══ Text provided ══

It emphasizes flexibility and customer collaboration[2].
[1] https://agilemanifesto.org/
[2] https://www.atlassian.com/agile
This will be rendered with the citations extracted and placed at the end of the document in a properly formatted citations section.
Troubleshooting
If citations are not rendering correctly:
- Check Citation Format: Ensure citations follow the exact pattern
[number] URL
- Inspect AST: Look at the debug output in the console to see how citations are being processed
- Check Filtering Logic: If citations appear in callouts, ensure the filtering logic is correctly identifying citation nodes
Conclusion
This citation handling system provides a clean way to include references in markdown content. By automatically extracting and formatting citations, it maintains readability while ensuring proper attribution.

═══

▸ Work order 1: Output the citation handling text from "Troubleshooting" to "ensuring proper attribution.".
▸ Work order 2:
Answer these questions from the citation handling text:
(a) Where are the extracted citations placed when the content is rendered?
(b) What should you look at in the console to see how citations are being processed?
(c) What does the system maintain while ensuring proper attribution?
Rely on nothing but the citation handling text.

══ Provided data ══

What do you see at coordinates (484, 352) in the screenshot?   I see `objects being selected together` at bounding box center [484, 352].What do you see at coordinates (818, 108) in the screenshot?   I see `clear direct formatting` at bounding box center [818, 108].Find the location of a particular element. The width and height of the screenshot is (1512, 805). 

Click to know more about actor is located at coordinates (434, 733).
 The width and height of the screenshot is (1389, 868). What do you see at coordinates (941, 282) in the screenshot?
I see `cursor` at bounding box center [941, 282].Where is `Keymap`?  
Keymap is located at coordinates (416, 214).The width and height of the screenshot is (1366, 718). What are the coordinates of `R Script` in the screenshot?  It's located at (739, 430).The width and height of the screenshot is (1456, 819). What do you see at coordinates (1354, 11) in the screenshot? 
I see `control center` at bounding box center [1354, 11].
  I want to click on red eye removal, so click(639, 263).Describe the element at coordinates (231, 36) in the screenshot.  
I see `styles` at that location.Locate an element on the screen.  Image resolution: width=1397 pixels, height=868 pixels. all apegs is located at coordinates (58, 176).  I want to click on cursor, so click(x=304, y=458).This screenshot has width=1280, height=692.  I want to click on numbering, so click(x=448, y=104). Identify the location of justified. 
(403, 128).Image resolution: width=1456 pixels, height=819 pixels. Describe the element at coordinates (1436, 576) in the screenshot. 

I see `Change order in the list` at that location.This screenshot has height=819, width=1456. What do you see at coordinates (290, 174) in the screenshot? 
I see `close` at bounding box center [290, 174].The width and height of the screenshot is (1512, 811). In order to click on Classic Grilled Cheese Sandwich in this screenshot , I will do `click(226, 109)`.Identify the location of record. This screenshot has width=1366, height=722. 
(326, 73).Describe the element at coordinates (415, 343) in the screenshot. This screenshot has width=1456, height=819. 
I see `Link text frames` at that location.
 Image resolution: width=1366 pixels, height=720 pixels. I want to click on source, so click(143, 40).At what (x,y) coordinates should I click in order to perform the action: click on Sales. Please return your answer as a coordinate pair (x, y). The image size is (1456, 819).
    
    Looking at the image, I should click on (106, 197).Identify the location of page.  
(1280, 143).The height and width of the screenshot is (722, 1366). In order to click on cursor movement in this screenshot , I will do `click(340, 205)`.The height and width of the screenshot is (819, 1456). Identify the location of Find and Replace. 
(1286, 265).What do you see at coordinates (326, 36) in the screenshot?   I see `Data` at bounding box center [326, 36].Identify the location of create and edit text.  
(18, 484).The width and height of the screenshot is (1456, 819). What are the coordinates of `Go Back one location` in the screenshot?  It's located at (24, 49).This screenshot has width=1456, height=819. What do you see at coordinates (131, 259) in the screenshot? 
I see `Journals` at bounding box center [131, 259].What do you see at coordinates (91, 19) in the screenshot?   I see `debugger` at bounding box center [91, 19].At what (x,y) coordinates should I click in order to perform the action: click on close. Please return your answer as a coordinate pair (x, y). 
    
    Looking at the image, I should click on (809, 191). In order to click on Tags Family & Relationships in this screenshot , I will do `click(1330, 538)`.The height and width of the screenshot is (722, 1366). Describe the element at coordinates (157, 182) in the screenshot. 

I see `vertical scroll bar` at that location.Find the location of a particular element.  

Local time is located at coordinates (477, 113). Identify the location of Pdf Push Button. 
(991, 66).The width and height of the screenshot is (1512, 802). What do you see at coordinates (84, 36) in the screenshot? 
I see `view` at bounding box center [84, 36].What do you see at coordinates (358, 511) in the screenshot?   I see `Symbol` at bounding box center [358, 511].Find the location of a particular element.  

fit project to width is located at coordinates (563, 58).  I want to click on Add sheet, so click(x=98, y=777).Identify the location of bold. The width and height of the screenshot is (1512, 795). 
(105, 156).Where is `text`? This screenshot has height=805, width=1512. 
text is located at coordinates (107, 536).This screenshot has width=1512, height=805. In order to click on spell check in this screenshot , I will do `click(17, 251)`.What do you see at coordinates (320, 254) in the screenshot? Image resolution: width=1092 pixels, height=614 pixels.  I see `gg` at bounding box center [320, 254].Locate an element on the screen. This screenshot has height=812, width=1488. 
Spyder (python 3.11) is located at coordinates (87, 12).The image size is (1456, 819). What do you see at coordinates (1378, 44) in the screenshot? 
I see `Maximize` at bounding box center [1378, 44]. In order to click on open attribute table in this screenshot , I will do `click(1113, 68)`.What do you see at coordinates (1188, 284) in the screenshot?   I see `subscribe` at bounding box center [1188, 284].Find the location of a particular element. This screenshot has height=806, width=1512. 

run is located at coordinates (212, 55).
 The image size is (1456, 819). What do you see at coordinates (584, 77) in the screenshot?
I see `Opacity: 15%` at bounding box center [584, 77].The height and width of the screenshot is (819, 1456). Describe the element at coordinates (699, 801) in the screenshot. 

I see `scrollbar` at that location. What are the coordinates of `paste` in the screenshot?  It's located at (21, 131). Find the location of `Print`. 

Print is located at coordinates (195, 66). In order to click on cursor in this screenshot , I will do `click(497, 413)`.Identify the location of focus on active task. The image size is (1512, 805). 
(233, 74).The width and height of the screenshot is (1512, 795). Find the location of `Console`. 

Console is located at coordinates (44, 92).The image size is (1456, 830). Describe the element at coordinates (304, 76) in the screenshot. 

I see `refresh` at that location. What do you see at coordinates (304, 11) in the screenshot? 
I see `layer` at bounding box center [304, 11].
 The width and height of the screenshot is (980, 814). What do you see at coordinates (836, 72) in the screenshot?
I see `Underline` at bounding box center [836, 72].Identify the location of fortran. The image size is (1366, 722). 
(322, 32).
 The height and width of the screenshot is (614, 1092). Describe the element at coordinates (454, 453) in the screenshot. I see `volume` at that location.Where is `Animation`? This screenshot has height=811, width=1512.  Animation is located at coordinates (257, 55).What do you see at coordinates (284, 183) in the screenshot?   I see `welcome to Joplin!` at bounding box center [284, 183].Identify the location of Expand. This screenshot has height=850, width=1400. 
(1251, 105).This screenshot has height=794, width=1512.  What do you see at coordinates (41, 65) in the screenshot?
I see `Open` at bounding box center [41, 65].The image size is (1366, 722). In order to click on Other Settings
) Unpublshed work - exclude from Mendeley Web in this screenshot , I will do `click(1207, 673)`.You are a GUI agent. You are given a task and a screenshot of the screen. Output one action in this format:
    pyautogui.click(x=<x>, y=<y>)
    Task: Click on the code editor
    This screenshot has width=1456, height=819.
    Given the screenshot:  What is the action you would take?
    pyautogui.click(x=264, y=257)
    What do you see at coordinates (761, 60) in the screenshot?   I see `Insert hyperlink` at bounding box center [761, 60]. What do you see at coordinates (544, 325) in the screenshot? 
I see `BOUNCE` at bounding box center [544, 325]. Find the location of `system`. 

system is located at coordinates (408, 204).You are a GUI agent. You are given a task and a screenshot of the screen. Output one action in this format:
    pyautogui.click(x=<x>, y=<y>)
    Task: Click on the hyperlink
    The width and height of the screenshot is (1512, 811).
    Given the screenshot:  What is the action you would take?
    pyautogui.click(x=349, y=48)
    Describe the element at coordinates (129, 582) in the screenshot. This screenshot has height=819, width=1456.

═══

▸ Solution 1:
Troubleshooting
If citations are not rendering correctly:
- Check Citation Format: Ensure citations follow the exact pattern
[number] URL
- Inspect AST: Look at the debug output in the console to see how citations are being processed
- Check Filtering Logic: If citations appear in callouts, ensure the filtering logic is correctly identifying citation nodes
Conclusion
This citation handling system provides a clean way to include references in markdown content. By automatically extracting and formatting citations, it maintains readability while ensuring proper attribution.

▸ Solution 2:
(a) At the end of the document, in a properly formatted citations section.
(b) The debug output.
(c) Readability.